Penembak Massal Sekolah Kanada Ternyata Transgender, Namanya Jesse van Rootselaar
Tersangka penembakan massal yang menewaskan sembilan orang di sebuah sekolah menengah di Tumbler Ridge, Kanada, telah diidentifikasi polisi sebagai seorang perempuan berusia 18 tahun bernama Jesse van Rootselaar. Namun, dia sebenarnya terlahir secara biologis sebagai laki-laki.
Tersangka yang awalnya digambarkan sebagai “orang berpakaian perempuan" menembak mati dua orang di sebuah rumah dan tujuh orang lainnya di sebuah sekolah menengah di kota Tumbler Ridge di British Columbia pada Selasa sore waktu setempat.
Baca Juga: Penembakan Massal Terjadi di Sekolah Kanada, 9 Orang Tewas
Polisi mengatakan orang bersenjata itu melukai 25 orang lainnya sebelum melakukan bunuh diri dengan tembakan.
Pada konferensi pers pada hari Rabu, Wakil Komisaris Royal Canadian Mounted Police (RCMP) Dwayne McDonald mengatakan, "Tersangka seorang perempuan berusia 18 tahun bernama Jesse van Rootselaar.”Namun, ketika didesak tentang identitas gender tersangka, dia berkata: “Saya dapat mengatakan bahwa Jesse dilahirkan sebagai laki-laki biologis yang sekitar enam tahun lalu, mulai bertransisi menjadi perempuan, dan diidentifikasi sebagai perempuan, baik secara sosial maupun publik.”
Mengutip laporan media lokal, CTV, Kamis (12/2/2026), pihak berwenang Kanada awalnya mengidentifikasi tersangka penembakan sebagai Jesse Strang.
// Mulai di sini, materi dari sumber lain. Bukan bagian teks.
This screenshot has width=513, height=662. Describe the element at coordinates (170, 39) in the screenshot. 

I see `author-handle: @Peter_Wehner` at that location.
Menurut laporan tersebut, dua jenazah yang ditemukan di sebuah rumah telah diidentifikasi sebagai ibu dan saudara laki-laki tersangka.
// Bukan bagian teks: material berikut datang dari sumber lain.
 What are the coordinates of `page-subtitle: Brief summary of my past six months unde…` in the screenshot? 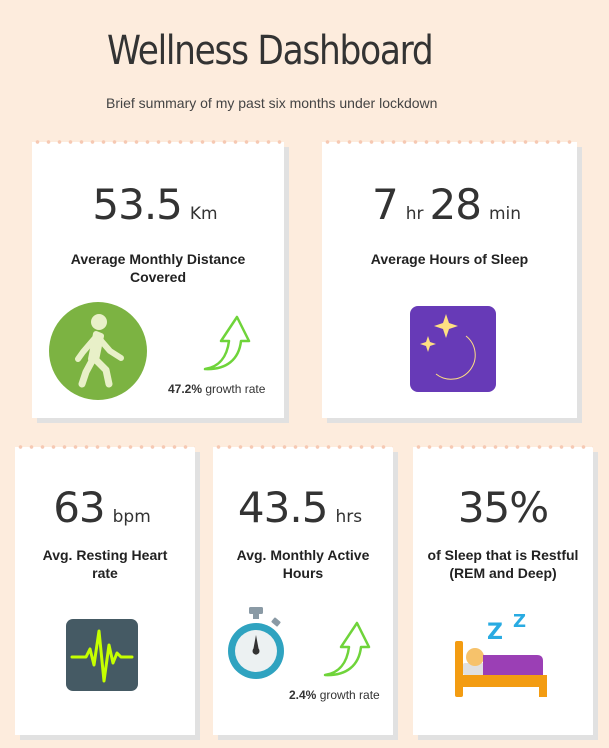 It's located at (272, 103).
Beberapa jam sebelum pemberitaan CTV, media sayap kanan Juno News, mengeklaim telah dihubungi oleh paman tersangka yang mengatakan bahwa Jesse adalah seorang transgender.
Sedangkan laporan yang beredar di media sosial mengaitkannya dengan akun Reddit di mana tersangka menyatakan minatnya pada senjata api dan beralih menjadi perempuan pada usia 15 tahun.
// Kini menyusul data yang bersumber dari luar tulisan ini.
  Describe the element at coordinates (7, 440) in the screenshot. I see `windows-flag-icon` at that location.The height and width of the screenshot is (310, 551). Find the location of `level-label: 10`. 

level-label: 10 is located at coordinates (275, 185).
Serangan tersebut merupakan penembakan massal paling mematikan ketiga dalam sejarah Kanada.Setidaknya delapan penembakan massal di Amerika Serikat (AS) sejak tahun 2018 telah dilakukan oleh laki-laki yang diidentifikasi sebagai perempuan.
Pada Agustus lalu, Robert Westman yang berusia 23 tahun, yang secara resmi mengubah namanya menjadi "Robin", menembak dua orang hingga tewas dan melukai 30 lainnya dalam serangan terhadap sebuah gereja di Minneapolis, Minnesota.
Perdana Menteri Kanada Mark Carney membatalkan rencana perjalanannya ke Jerman setelah penembakan massal tersebut. Dalam pidatonya pada hari Rabu, dia menyebut serangan itu sebagai tindakan kekejaman yang belum pernah terjadi sebelumnya.
"Apa yang terjadi telah membuat negara kita terkejut dan kita semua berduka," katanya.